## EXERCISE INSTRUCTIONS:
Reproduce only the lines that run from the line with "Given: Click the search magnifier icon" to the last line of the material, both ends included, exactly as they appear.

## DATA SECTION:
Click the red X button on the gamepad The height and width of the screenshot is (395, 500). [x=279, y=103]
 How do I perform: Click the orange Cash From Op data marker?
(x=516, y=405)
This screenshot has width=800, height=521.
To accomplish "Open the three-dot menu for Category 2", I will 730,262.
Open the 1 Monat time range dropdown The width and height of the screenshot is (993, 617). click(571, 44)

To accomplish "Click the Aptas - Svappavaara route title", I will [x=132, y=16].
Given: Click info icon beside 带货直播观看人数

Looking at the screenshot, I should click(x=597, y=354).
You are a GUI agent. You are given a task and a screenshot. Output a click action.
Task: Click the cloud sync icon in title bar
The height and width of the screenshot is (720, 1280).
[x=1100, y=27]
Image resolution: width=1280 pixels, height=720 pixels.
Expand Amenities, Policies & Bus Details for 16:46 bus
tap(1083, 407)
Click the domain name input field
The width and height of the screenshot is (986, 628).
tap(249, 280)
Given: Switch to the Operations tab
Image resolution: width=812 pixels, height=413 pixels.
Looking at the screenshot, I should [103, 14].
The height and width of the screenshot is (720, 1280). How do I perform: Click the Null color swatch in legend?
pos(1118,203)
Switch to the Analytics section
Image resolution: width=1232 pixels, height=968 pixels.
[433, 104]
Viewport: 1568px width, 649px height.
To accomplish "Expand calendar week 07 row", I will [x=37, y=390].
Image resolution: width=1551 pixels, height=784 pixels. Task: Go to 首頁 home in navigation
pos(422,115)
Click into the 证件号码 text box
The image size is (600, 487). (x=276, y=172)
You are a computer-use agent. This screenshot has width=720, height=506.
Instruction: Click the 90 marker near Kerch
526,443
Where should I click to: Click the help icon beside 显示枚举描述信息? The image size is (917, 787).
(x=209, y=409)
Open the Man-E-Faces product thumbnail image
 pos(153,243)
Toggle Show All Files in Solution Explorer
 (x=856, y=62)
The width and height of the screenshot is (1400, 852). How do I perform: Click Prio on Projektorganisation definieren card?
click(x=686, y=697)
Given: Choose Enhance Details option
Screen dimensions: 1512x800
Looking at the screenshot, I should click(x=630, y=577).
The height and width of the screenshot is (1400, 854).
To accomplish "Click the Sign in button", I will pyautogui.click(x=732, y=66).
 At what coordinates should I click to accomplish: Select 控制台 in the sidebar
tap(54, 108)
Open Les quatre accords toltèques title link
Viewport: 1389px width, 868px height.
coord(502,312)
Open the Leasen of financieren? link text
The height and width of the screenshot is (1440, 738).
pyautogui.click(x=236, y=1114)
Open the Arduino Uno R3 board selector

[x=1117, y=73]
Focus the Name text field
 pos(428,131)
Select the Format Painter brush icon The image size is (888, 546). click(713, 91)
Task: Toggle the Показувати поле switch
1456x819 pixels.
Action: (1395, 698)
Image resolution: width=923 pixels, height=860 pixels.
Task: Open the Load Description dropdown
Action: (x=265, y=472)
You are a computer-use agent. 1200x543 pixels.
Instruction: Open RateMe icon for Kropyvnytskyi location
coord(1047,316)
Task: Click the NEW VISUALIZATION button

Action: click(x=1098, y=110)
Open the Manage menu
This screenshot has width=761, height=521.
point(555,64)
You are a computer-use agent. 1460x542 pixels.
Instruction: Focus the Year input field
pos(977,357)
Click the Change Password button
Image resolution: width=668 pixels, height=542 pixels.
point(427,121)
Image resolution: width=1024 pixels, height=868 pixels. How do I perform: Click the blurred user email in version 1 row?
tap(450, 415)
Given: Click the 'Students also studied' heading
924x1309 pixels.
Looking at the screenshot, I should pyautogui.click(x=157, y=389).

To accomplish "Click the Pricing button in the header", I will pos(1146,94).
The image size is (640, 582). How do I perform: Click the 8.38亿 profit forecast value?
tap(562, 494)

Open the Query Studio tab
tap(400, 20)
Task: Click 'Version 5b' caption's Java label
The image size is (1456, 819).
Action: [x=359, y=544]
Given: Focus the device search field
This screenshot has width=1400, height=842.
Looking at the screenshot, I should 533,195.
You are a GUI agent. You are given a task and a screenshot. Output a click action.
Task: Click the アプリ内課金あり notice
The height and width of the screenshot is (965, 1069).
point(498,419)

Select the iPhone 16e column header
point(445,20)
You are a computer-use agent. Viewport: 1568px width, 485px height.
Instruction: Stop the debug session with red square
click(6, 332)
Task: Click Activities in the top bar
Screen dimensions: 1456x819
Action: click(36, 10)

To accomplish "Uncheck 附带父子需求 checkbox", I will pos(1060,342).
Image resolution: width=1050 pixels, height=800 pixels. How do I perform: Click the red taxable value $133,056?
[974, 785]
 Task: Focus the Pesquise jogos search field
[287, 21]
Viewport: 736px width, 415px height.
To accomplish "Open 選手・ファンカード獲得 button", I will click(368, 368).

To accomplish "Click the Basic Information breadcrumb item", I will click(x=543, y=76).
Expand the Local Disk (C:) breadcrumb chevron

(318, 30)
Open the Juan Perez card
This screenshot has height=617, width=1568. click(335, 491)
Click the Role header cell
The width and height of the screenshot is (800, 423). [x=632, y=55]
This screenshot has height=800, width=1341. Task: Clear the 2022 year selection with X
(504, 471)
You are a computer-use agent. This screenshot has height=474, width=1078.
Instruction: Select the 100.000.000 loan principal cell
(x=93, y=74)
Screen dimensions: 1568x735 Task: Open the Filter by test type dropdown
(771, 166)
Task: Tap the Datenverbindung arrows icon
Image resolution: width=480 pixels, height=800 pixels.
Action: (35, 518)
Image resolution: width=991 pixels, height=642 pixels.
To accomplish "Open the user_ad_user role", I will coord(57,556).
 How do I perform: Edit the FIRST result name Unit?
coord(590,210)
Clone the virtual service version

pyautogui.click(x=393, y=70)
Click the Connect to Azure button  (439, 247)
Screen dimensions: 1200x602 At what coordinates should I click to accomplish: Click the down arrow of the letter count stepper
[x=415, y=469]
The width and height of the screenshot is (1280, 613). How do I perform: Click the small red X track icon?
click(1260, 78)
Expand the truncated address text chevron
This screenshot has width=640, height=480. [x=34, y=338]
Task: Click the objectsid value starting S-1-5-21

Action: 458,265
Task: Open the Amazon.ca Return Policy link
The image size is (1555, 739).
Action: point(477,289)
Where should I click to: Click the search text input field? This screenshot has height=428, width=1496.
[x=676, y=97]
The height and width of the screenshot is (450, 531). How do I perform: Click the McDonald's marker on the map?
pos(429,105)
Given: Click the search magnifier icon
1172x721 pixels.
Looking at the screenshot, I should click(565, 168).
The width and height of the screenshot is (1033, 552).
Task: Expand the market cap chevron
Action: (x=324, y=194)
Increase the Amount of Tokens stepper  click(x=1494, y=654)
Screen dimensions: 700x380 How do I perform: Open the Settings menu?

## COMPLETED TASK:
Given: Click the search magnifier icon
1172x721 pixels.
Looking at the screenshot, I should click(565, 168).
The width and height of the screenshot is (1033, 552).
Task: Expand the market cap chevron
Action: (x=324, y=194)
Increase the Amount of Tokens stepper  click(x=1494, y=654)
Screen dimensions: 700x380 How do I perform: Open the Settings menu?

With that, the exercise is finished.